Aortic Stenosis Preprocessor: Entity uses Format Converter to convert the data type of the image to float32 and resize the data to 300x300 per frame.

Then, Multi AI Inference uses outputs from three preprocessors to execute inference. Following inference, Multi AI Postprocessor uses inferred output to process as per specifications. Visualizer iCardio extension is then used to generate visualization components for the plax chamber output, which is then fed into HoloViz to generate the visualization. Output from the sample application demonstrates 5 keypoints identified by the Plax Chamber model. Keypoints are connected in the output frame as shown in the image below.
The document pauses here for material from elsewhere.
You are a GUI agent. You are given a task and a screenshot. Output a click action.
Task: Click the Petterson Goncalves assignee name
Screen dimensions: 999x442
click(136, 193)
Aortic Stenosis and B-mode Perspective models are the Classification models. Classification results can be printed using print keyword against the output tensors from the Classification models in the Multi AI Postprocessor settings. Printing of the results is optional and can be ignored by removing relevant entries in the post processor settings.

Note

Holoscan SDK provides capability to process all models in ONNX, TensorRT FP32 and TensorRT FP16 format. Classification models (Aortic Stenosis and B-mode Perspective), do not support TensorRT FP16 conversion. Plax Chamber model is supported for all available formats (ONNX, TensorRT FP32 and TensorRT FP16).

Bring Your Own Model (BYOM) - Customizing the Multi AI Application For Your Model

This section shows how the user can create a multi AI application using The Holoscan Inference component. The section will list down the steps to create the inference component of the pipeline, the user must write the pre-processing and post-processing steps and link them appropriately in the pipeline.

The user can use the multiai_inference dictionary in the application config at apps/multiai/cpp/app_config.yaml.
The user has to populate all the elements in the dictionary as per the new set of models that user is bringing.
- All models must be either in onnx or in tensorrt engine file format. User has to update model_path_map with key as unique string and the value as the path to the model file on disk. The Holoscan Inference component will do the onnx to tensorrt model conversion if the converted files do not exist and if the user has set the parameters for the same.
- Keys in model_path_map, pre_processor_map and inference_map must be the same, representing each of the models.
- pre_processor_map contains the key as a unique string representing each model, and the value as a list of the input tensors going into the model. Only one value per model is supported. Two or more models can have same input tensor name as their input.
- inference_map contains the key as a unique string representing each model, and the value as a string representing the tensor name of the output from the inference.
- in_tensor_names contains the list of the input tensor names.
- out_tensor_names contains the list of the output tensor names.
- The user can update the backend as desired. The options are onnxrt and trt. If the input models are in tensorrt engine file format, then the user must select trt as backend. If the input models are in onnx format, then the user can select either trt or onnx as the backend.
Other parameters and the limitations are described in Parameters and Related Features section of the Holoscan Inference Component.
Once the inference component is created or updated, the user can execute the Multi AI application as described above in the Running the application section.